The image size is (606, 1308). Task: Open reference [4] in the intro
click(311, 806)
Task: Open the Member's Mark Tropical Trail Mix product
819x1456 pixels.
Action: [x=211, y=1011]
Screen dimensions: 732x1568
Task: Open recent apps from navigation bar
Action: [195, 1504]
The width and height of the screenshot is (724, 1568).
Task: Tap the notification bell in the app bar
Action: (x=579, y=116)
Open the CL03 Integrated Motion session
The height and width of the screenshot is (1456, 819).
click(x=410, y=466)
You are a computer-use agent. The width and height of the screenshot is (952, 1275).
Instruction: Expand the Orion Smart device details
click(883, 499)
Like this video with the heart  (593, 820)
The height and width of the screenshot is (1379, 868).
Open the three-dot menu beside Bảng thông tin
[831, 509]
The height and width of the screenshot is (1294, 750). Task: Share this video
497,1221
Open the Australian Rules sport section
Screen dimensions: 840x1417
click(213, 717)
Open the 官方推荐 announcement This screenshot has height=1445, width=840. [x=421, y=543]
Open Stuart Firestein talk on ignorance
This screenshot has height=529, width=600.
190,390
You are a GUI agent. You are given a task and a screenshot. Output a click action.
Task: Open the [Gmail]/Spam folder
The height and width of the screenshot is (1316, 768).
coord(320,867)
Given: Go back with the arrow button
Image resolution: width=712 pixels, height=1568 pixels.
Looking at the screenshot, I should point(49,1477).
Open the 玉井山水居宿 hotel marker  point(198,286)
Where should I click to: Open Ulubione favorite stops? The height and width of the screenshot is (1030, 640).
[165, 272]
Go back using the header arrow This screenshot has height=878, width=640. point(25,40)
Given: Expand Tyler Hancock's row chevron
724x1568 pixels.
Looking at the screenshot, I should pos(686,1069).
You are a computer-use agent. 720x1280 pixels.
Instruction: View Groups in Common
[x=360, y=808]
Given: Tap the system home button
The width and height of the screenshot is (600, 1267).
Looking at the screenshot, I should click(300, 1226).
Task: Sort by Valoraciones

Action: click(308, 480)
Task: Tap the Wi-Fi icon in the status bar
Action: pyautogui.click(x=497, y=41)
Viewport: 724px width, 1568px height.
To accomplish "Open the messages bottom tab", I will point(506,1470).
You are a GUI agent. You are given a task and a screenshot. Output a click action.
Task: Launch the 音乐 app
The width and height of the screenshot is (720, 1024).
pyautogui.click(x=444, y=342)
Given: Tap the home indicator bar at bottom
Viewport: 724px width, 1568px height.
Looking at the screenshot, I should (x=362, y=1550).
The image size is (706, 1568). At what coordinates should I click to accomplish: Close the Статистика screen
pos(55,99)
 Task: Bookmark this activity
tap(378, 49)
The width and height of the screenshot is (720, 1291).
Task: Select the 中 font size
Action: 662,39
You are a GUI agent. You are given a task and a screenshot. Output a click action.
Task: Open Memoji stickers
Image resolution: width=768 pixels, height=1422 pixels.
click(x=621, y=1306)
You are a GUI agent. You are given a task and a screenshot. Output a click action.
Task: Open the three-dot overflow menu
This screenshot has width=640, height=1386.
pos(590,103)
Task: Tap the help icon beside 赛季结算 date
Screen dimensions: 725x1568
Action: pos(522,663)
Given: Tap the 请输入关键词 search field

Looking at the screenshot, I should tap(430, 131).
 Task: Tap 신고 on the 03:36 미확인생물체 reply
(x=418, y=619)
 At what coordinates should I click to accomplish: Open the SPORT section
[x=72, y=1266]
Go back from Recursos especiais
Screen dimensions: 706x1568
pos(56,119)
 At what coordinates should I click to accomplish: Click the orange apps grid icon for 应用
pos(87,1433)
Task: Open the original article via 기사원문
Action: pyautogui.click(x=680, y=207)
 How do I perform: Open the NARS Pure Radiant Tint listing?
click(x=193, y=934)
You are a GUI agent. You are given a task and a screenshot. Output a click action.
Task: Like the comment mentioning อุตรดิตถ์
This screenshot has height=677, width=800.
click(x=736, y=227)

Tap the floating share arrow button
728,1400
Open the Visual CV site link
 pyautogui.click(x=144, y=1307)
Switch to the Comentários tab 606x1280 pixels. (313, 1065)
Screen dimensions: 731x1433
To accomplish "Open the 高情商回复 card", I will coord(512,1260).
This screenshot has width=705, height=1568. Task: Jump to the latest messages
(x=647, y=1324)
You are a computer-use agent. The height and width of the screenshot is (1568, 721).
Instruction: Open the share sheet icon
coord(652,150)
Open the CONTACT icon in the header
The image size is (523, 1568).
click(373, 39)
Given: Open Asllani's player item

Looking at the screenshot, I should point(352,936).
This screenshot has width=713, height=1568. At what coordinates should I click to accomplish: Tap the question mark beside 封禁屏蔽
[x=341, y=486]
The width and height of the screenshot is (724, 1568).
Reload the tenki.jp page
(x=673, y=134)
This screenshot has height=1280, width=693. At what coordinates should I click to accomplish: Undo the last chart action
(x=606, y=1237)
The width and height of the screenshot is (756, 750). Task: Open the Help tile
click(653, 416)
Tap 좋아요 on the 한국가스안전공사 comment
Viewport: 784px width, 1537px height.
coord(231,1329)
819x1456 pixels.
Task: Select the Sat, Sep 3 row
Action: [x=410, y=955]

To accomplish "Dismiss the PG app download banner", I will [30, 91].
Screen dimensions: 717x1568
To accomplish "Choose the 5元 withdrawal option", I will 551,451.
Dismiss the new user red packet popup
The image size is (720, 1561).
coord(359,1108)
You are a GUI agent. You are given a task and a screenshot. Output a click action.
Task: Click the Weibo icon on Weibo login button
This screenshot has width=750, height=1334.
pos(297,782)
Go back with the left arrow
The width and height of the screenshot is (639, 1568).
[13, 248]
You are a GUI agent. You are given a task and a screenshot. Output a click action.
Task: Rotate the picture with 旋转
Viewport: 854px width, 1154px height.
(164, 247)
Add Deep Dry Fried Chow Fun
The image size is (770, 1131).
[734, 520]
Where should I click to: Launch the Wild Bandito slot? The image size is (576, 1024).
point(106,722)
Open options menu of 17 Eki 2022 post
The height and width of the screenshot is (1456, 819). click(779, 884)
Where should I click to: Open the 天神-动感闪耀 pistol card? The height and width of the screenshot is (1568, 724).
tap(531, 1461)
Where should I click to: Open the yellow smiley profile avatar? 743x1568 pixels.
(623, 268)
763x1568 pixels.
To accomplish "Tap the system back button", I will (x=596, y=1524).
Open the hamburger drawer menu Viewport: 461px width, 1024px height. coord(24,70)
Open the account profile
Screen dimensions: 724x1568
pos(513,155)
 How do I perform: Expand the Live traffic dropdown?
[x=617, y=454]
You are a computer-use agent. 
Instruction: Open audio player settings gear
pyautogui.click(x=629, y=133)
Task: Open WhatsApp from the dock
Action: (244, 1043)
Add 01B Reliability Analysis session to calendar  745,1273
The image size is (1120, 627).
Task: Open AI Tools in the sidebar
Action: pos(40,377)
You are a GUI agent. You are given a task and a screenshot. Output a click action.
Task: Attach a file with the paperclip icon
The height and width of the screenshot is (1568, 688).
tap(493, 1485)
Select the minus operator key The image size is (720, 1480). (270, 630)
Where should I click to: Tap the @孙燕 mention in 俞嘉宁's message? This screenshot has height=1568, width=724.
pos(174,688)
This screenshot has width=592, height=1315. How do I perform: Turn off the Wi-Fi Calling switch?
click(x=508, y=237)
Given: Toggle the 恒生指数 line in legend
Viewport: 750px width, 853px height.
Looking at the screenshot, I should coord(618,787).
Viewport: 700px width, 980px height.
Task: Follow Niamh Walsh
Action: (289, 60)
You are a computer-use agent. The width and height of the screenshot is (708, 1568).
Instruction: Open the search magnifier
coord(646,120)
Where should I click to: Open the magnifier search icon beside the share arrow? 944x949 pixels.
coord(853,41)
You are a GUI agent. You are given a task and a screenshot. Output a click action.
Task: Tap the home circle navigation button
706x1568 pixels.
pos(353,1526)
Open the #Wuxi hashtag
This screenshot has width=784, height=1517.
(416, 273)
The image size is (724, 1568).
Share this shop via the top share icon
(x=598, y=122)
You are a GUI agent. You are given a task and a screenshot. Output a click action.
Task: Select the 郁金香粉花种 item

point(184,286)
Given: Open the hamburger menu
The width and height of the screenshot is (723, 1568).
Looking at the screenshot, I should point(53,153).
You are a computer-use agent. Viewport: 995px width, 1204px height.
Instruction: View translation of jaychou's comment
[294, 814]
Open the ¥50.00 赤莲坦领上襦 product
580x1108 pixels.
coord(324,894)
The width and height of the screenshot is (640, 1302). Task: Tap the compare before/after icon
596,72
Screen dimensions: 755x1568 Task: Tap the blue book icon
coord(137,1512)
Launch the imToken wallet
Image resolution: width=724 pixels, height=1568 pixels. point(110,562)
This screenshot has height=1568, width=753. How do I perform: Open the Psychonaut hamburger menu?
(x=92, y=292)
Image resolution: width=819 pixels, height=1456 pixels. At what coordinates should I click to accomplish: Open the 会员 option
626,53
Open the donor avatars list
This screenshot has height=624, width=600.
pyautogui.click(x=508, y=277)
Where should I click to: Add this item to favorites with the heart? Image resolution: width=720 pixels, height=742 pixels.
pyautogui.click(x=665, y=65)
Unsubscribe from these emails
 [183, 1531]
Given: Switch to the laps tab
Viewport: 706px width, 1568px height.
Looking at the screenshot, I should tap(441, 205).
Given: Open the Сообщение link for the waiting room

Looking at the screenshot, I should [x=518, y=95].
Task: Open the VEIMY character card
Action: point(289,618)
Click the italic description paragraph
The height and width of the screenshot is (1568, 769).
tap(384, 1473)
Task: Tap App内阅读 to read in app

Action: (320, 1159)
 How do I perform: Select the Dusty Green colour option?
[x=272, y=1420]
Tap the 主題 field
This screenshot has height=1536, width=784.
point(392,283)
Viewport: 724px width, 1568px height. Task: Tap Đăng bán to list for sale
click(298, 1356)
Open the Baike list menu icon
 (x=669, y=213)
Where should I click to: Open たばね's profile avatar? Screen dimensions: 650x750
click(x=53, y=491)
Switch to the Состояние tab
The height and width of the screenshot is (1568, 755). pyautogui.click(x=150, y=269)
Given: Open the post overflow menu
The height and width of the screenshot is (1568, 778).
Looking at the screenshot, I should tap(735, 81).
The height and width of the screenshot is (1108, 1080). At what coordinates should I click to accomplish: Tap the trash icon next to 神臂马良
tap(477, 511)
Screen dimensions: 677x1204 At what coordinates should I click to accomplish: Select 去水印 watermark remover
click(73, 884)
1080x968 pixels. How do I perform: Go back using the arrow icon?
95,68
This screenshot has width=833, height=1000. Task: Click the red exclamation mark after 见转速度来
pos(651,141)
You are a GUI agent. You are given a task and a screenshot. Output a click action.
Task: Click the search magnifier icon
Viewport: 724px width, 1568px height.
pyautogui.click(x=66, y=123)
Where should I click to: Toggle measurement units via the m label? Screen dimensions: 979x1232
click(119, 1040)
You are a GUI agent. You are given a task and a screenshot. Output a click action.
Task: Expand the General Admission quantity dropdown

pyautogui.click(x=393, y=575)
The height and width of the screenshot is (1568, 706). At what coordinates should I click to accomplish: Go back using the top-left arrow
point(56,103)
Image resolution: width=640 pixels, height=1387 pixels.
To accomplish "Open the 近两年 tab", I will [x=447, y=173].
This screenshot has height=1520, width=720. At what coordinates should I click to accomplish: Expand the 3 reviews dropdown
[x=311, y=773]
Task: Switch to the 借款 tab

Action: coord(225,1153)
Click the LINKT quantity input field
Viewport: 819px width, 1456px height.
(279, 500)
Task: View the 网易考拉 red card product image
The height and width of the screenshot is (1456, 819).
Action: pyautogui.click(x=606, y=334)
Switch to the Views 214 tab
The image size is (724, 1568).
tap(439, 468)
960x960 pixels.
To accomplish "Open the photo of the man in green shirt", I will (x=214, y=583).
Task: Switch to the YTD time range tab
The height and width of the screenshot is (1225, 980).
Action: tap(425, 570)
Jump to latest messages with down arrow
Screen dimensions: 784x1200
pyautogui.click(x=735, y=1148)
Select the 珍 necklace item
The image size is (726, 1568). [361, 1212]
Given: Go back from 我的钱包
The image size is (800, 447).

════

> WHAT YOU ARE ASKED TO DO
Starting with the line that reads "Switch to the Views 214 tab" and going on through the end of the material, write those lines out again, changing "necklace" to "bracelet" and leaving everything else unchanged.

> EXPECTED ANSWER
Switch to the Views 214 tab
The image size is (724, 1568).
tap(439, 468)
960x960 pixels.
To accomplish "Open the photo of the man in green shirt", I will (x=214, y=583).
Task: Switch to the YTD time range tab
The height and width of the screenshot is (1225, 980).
Action: tap(425, 570)
Jump to latest messages with down arrow
Screen dimensions: 784x1200
pyautogui.click(x=735, y=1148)
Select the 珍 bracelet item
The image size is (726, 1568). [361, 1212]
Given: Go back from 我的钱包
The image size is (800, 447).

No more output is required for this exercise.